The Cost of OSCORE and EDHOC for Constrained Devices

TL;DR

This paper evaluates the design and implementation of lightweight OSCORE and EDHOC protocol libraries for constrained microcontrollers, including those with Trusted Execution Environments, focusing on security, performance, and resource usage.

Contribution

It introduces four firmware libraries for OSCORE and EDHOC tailored for microcontrollers, including secure variants with TEEs, and provides detailed performance and security evaluations.

Findings

Secure firmware libraries are feasible for constrained devices.

TEEs enhance security by isolating cryptographic operations.

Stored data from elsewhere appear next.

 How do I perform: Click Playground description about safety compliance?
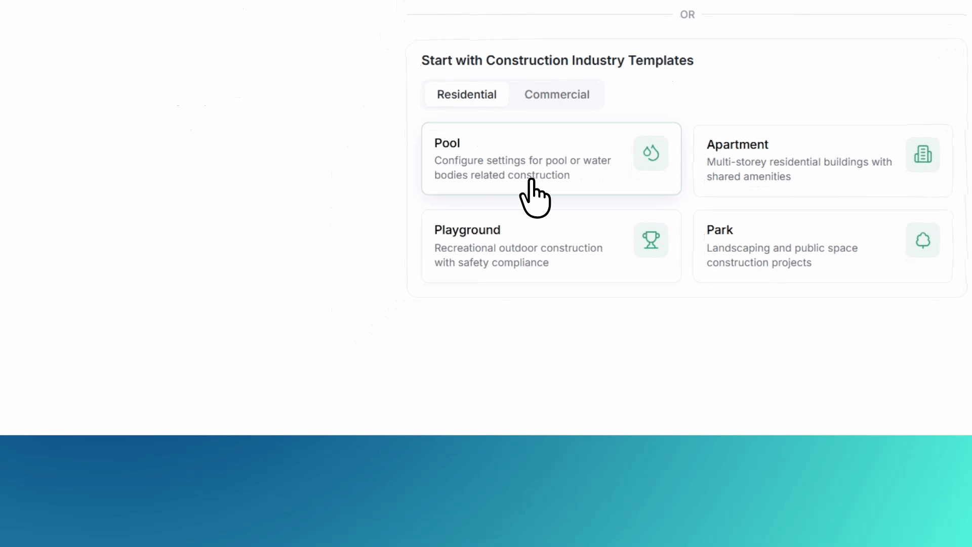(518, 255)
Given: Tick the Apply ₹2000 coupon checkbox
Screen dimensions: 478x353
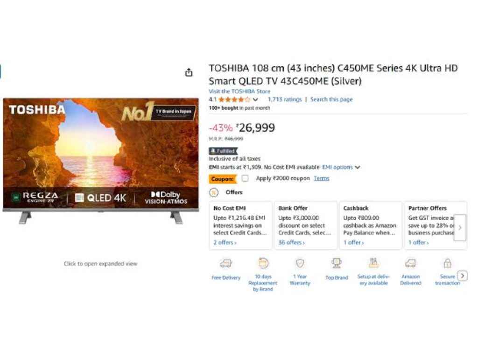Looking at the screenshot, I should pos(245,178).
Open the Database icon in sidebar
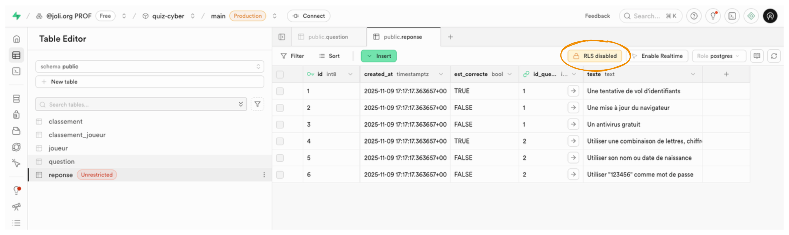 [16, 98]
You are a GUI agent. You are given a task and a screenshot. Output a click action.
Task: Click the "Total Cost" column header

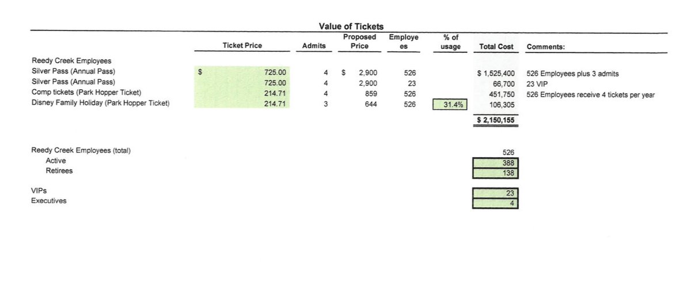coord(496,46)

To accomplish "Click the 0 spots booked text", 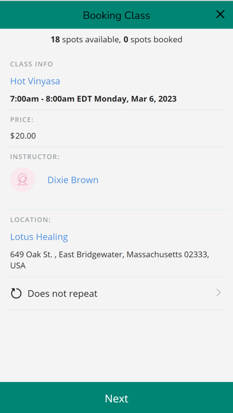I will point(153,40).
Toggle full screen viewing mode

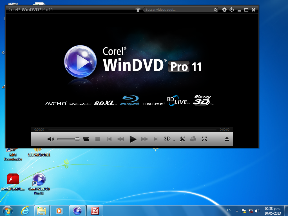click(x=204, y=139)
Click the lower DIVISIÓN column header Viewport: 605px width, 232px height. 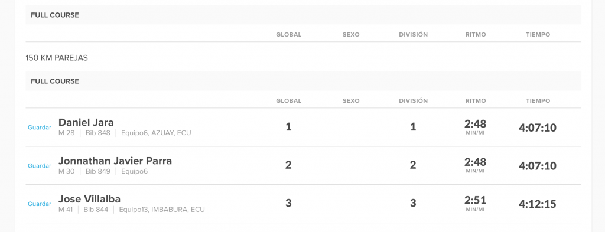click(413, 100)
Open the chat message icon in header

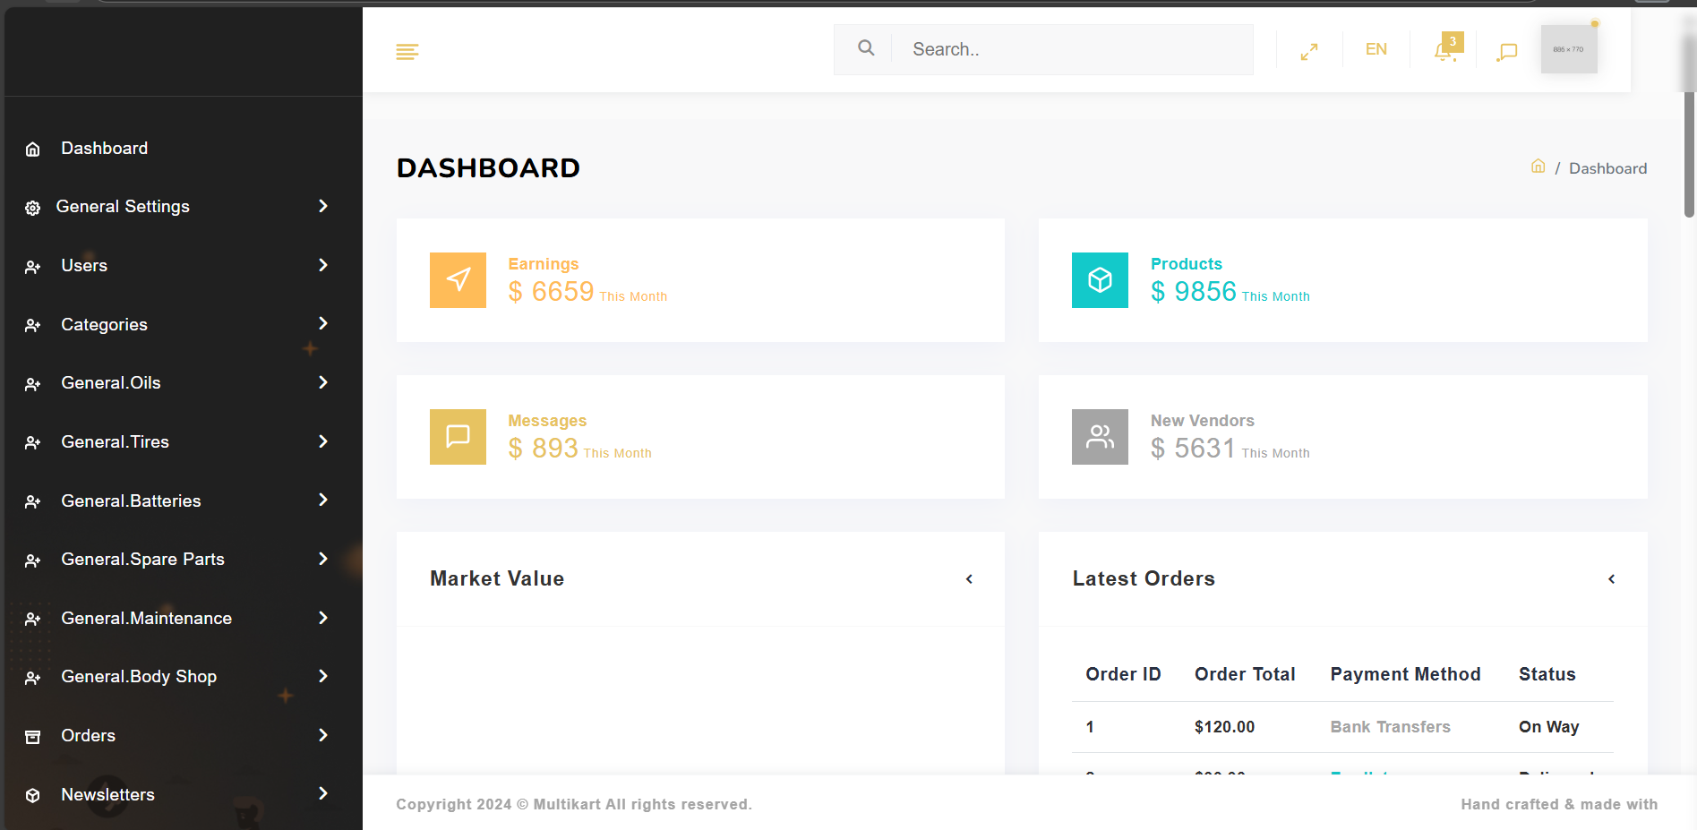tap(1507, 52)
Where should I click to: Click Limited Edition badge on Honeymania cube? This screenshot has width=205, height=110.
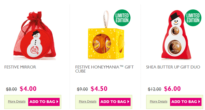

Performance metrics show acceptable resource consumption for IoT applications.

Abstract

Many modern IoT applications rely on the Constrained Application Protocol (CoAP) because of its efficiency and seamless integrability in the existing Internet infrastructure. One of the strategies that CoAP leverages to achieve these characteristics is the usage of proxies. Unfortunately, in order for a proxy to operate, it needs to terminate the (D)TLS channels between clients and servers. Therefore, end-to-end confidentiality, integrity and authenticity of the exchanged data cannot be achieved. In order to overcome this problem, an alternative to (D)TLS was recently proposed by the Internet Engineering Task Force (IETF). This alternative consists of two novel protocols: 1) Object Security for Constrained RESTful Environments (OSCORE) providing authenticated encryption for the payload data and 2) Ephemeral Diffie-Hellman Over COSE (EDHOC) providing the symmetric session keys required for OSCORE. In this paper, we present the design of four firmware libraries for these protocols especially targeted for constrained microcontrollers and their detailed evaluation. More precisely, we present the design of uOSCORE and uEDHOC libraries for regular microcontrollers and uOSCORE-TEE and uEDHOC-TEE libraries for microcontrollers with a Trusted Execution Environment (TEE), such as microcontrollers featuring ARM TrustZone-M. Our firmware design for the later class of devices concerns the fact that attackers may exploit common software vulnerabilities, e.g., buffer overflows in the protocol logic, OS or application to compromise the protocol security. uOSCORE-TEE and uEDHOC-TEE achieve separation of the cryptographic operations and keys from the remainder of the firmware, which could be vulnerable. We present an evaluation of our implementations in terms of RAM/FLASH requirements, execution speed and energy on a broad range of microcontrollers.